The argument against supporting this is that it's a rather confusing feature to start with (many widgets eat arrow keys for other purposes), and becomes more confusing if you have a application containing widgets from different toolkits, some of which support it, some of which don't.
The specification doesn't have any provisions for handling the case where an embedded client wants to put up a dialog. Such a dialog should be transient-for the real toplevel window, and, if modal, should block the entire toplevel window. To fully implement this, you would need some concept of an application that spanned multiple toplevel windows in multiple clients.

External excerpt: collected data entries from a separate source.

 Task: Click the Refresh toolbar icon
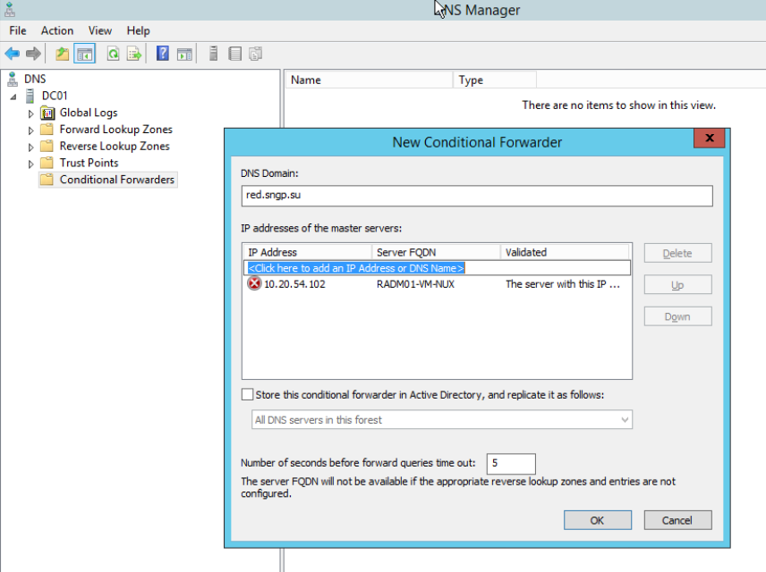pos(114,54)
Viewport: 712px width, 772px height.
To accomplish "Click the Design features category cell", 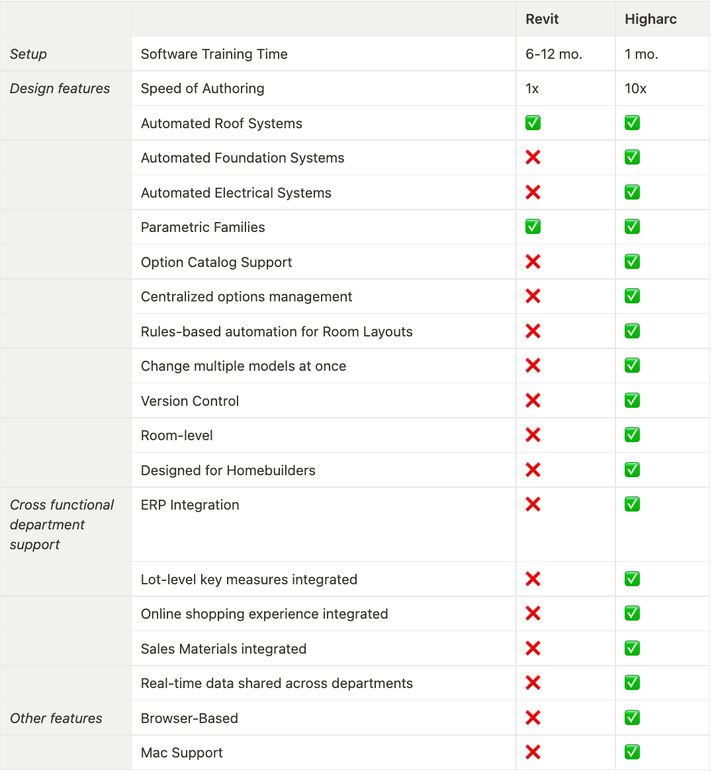I will [x=60, y=89].
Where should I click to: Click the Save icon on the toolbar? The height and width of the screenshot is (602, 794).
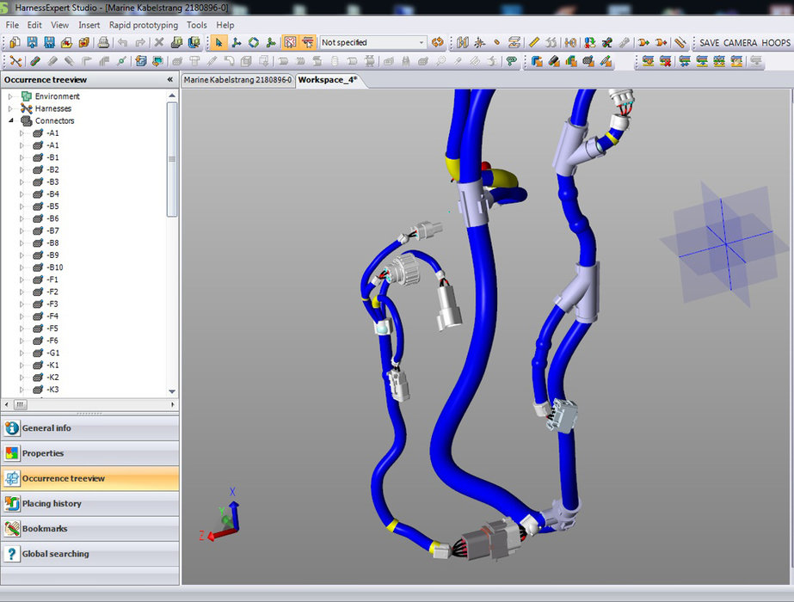(33, 41)
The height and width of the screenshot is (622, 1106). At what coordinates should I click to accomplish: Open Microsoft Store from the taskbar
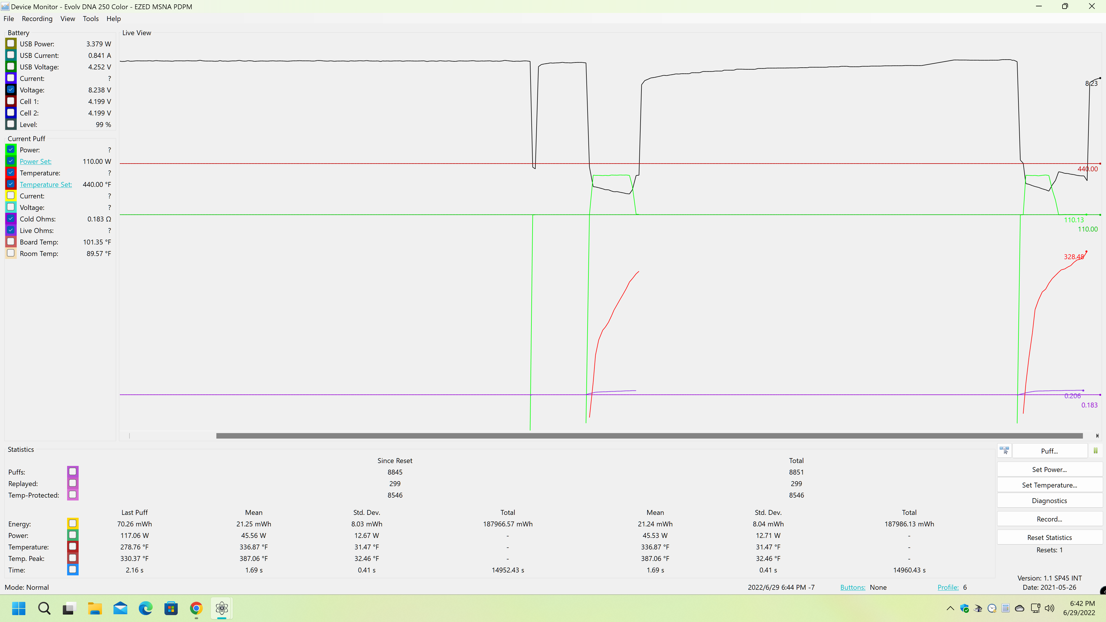click(x=171, y=608)
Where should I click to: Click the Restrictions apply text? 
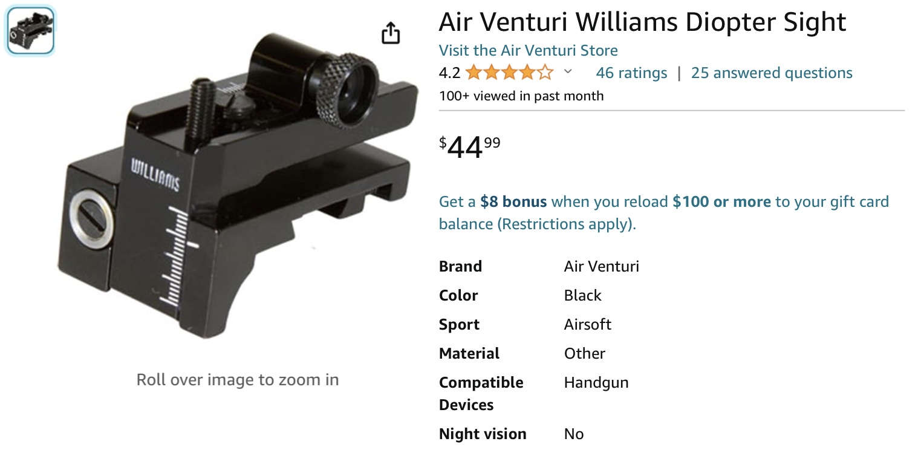[566, 224]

It's frequently useful to have key bindings that trigger on a widget if the focus is on a child of that widget. For instance, ControlPageUp and ControlPageUp switch pages in a notebook widget when the focus is on a child of the notebook. The XEmbed spec currently has no handling of this situation.

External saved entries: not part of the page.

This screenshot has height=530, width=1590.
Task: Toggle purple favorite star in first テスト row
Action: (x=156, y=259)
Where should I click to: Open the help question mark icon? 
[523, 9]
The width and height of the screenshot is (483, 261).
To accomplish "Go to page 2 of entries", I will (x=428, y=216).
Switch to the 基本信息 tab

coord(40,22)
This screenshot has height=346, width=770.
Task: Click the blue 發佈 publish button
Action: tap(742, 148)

The simplest solution would be to specify that if the client widget doesn't handle a key press sent to it, it then sends the event back to the embedder. Some care would be required in the embedder handle infinite loops, but it shouldn't be that bad.
GTK+-2.0 contains a feature for key navigation of tooltips where Control-F1 toggles a "tooltips keyboard mode" where the tooltip for the currently focused window is displayed. There is no way of propagating this across XEMBED. This feature could clearly be implemented the same way as XEMBED_WINDOW_ACTIVATE, but adding a pair of messages for every feature of this type seems excessive.
A possible alternate idea would be to add a _XEMBED_STATE property that the embedder sets on the client window which is a list of atoms. This could actually be used to replace XEMBED_WINDOW_ACTIVATE, and XEMBED_MODALITY_ON, simplifying the protocol.
There are some race conditions in maintaining this property if the client is allowed to reparent itself out of the embedder that would have to be considered.